Marie-Thérèse se doutait bien que Gabrielle ne serait pas pour ce genre de cérémonie, à ceci prêt que son orgueil aurait surement apprécié, par procuration, une telle attention. Elle ne dit rien, le temps qu’une de ses dames apporte le chocolat dont elle était friande, et le pose sur la table à côté de la souveraine, qui n’y toucha pas, les yeux posés sur celle qu’elle estimait être sa rivale, du moins en ce qui concernait Hector de Valois. Elle n’en proposa pas à la jeune femme, concentrée sur son objectif.

-Oh mais ma chère, désormais vous voici seule, sans même votre frère, au loin, pour vous assister. Il est de mon devoir de bonne chrétienne, parente et souveraine de vous venir en aide. De plus, dans votre état, la moindre surcharge de travail de quelque sorte qu’elle soit pourrait vous être difficile. Non, vraiment, j’insiste. Il vous faut vous concentrer sur vous, et sur cette petite chose qui grandit en vous.

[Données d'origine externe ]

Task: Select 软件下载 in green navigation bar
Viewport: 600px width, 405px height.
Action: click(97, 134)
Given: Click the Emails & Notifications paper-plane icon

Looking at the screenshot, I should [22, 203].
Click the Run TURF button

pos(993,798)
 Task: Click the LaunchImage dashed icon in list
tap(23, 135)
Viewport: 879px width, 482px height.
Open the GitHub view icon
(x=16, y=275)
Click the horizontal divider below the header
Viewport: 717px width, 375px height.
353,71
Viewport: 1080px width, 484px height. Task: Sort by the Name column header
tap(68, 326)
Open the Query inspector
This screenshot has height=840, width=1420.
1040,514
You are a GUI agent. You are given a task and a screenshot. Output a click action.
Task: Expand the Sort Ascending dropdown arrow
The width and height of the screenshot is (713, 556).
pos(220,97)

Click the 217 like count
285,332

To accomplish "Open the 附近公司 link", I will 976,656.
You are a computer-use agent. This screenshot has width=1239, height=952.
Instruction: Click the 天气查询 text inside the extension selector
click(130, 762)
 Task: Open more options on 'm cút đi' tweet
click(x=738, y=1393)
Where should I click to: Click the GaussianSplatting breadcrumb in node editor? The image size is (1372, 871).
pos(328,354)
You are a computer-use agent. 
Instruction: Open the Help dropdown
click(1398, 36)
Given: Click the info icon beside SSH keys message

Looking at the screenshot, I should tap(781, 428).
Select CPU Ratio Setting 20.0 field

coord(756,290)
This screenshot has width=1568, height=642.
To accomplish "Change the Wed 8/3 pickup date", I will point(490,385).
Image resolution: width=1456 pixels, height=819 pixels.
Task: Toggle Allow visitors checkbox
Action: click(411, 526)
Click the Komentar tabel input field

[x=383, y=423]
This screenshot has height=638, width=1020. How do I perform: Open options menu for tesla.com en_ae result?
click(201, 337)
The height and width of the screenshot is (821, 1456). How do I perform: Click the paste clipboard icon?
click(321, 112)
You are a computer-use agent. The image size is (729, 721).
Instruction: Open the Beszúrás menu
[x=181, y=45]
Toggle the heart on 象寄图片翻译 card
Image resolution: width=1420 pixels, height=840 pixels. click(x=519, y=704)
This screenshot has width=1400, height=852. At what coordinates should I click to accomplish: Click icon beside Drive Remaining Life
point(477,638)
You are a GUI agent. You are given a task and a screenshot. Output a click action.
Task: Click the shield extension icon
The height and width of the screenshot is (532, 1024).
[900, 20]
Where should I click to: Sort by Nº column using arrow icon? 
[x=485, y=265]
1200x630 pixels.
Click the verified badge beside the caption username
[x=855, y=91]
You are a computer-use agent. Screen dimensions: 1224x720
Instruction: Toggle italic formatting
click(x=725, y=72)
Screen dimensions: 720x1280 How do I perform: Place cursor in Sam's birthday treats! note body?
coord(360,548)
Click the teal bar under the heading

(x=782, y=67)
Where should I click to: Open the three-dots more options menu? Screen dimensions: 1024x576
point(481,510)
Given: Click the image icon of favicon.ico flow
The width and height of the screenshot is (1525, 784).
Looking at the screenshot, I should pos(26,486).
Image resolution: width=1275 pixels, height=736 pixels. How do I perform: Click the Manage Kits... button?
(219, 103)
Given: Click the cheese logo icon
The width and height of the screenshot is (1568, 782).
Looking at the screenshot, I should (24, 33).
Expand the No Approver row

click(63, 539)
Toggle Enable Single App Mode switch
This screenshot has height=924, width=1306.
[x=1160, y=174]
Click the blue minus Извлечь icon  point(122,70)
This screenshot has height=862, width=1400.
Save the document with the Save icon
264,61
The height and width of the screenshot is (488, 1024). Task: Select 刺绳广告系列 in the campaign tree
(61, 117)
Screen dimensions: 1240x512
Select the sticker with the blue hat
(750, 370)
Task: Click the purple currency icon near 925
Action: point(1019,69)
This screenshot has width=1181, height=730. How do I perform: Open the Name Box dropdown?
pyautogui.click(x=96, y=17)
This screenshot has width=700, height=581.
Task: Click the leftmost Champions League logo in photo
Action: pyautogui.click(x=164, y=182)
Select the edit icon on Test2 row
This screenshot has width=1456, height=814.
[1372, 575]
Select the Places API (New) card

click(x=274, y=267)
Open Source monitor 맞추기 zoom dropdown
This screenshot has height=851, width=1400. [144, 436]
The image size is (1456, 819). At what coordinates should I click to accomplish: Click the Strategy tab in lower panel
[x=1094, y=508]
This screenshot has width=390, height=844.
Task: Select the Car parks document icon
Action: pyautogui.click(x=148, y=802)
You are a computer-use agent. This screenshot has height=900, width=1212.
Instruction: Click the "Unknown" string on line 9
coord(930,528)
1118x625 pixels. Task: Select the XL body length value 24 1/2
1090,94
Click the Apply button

Marie-Thérèse tendit la main vers celle de Gabrielle qu’elle tapota légèrement en signe de compassion, un rien exagéré.

-Je m’en voudrais d’ailleurs presque de vous avoir faite venir jusqu’ici si cela ne vous faisais pas sortir de votre demeuras et prendre un peu d’air. Mais pour en revenir au sujet qui nous préoccupe, j’ai déjà demandé à Lully de composer quelque chose pour l’occasion, de solennel, sans être grandiloquent, bien évidemment. La cérémonie sera sans prétention, je vous l’assure.

Marie-Thérèse n’était pas têtue, mais elle avait décidé que cette cérémonie aurait lieu, avec ou sans l’accord et la présence de Gabrielle. Elle ne faisait que la tenir informée de son projet, mais il y aurait toujours moyen de trouver une raison à l’absence de celle-ci à la cérémonie.

-Tout est entendu donc!

Hélas, Gabrielle n'avait pas dit son dernier mot.